Saudi Regulator Becomes First Arab Member Of PIC/S
Saudi Arabia’s medicines agency says its membership of the international Pharmaceutical Inspection Co-operation Scheme will contribute to developing and raising inspectors' efficiency.
The Saudi Food & Drug Authority has become a member of the international Pharmaceutical Inspection Co-operation Scheme (PIC/S), which works towards harmonizing manufacturing inspection procedures worldwide and promoting cooperation between regulatory authorities.
The SFDA’s accession to the scheme is part of the agency’s plan to “join global organizations in order to cope with developments in the field of medicine manufacturing and benefit from international inspectorates’ expertise,” said the agency in a statement.
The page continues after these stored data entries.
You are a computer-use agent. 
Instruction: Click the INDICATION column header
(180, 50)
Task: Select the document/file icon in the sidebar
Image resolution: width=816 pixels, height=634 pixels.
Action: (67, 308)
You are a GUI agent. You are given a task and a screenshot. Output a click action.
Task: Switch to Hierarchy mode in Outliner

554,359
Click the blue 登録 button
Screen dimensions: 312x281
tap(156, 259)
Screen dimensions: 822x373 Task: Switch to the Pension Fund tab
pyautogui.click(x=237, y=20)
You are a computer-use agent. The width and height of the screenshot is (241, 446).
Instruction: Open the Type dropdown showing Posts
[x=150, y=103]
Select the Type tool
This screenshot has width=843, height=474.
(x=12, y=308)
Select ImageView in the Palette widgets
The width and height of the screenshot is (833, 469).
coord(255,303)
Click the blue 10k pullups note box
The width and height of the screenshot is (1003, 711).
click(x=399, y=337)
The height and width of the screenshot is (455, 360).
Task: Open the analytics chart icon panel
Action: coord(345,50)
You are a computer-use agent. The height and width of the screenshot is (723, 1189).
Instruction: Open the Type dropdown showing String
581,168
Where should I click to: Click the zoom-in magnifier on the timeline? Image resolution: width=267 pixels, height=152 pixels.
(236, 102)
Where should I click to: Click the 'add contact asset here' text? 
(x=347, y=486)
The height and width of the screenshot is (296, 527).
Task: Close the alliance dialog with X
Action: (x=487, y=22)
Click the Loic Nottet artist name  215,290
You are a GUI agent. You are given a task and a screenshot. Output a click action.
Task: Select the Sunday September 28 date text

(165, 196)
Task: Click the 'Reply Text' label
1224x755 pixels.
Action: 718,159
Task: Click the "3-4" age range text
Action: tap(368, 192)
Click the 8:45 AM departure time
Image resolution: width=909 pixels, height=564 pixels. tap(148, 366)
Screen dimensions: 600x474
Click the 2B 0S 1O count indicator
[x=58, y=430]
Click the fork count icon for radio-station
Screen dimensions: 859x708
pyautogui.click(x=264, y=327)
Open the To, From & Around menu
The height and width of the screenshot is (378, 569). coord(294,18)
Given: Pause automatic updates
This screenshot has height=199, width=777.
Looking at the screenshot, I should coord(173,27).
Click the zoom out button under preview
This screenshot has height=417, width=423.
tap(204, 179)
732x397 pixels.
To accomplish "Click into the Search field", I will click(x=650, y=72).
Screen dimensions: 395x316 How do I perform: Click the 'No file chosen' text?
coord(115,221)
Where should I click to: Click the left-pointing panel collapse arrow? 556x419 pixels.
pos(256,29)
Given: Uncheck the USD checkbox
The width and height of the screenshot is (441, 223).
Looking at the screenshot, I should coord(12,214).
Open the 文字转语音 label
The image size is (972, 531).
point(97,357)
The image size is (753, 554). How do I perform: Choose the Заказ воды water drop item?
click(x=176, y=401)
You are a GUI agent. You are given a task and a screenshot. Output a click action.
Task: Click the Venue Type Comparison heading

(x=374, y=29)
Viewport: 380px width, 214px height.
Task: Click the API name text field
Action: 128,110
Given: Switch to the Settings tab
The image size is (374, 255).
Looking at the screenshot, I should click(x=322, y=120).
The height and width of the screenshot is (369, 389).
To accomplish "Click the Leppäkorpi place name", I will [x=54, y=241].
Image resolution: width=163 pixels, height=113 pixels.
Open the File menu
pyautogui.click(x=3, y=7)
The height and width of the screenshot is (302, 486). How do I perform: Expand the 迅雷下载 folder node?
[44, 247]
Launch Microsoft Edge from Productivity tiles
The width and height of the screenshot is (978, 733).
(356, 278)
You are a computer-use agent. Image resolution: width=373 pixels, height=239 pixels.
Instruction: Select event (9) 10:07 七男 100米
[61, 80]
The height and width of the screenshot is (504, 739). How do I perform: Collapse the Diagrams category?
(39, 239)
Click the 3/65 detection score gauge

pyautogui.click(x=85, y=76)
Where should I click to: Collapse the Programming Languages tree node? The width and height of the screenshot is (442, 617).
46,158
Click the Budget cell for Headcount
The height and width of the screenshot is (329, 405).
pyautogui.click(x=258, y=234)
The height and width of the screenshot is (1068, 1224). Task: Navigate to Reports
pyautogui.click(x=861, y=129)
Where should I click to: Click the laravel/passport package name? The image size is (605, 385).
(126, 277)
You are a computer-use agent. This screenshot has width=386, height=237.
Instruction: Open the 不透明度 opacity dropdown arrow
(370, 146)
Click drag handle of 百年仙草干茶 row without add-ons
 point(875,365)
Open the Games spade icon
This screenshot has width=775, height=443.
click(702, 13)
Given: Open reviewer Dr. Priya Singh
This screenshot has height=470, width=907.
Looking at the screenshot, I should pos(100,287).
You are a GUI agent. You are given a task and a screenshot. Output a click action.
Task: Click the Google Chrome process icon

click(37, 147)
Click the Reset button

Some 54 regulatory authorities have joined PIC/S, but the SFDA is the first from an Arab country to do so. The agency applied for PIC/S pre-accession in 2017. (Also see "Saudi FDA Starts Bid For PIC/S Membership; Philippines Told To Reapply" - Pink Sheet, 10 Aug, 2017.)
Membership will mean that the SFDA can become a reference authority for inspecting pharmaceutical factories. It is also expected to improve efficiency and quality of manufacturing practices of local facilities, which will in turn boost exports of locally manufactured products, commented the agency.
“This membership will contribute to developing and raising inspectors' efficiency through many specialized training programs held by PIC/S periodically, and exchanging inspection information and reports, which in return will help use resources in an optimal manner by targeting high-risk factories through inspection visits,” said the SFDA. “It also helps standardize, at state level, the inspection procedures of pharmaceutical manufacturing practices and activate the rapid alert system at member state level,” it added.
According to PIC/S there are several indirect benefits for industry when relevant authorities become members, including:
reduced duplication of inspections;
more opportunities to export; and
improved market access.
PIC/S also points out that authorities that have not joined the scheme accept good manufacturing practice certificates from PIC/S participating authorities. “This means that non-PIC/S authorities and organizations have a greater confidence in medicines manufactured in countries where the regulatory authority is a PIC/S participating authority. Consequently, the pharmaceutical industry located in these countries indirectly benefits from PIC/S membership,” says the scheme.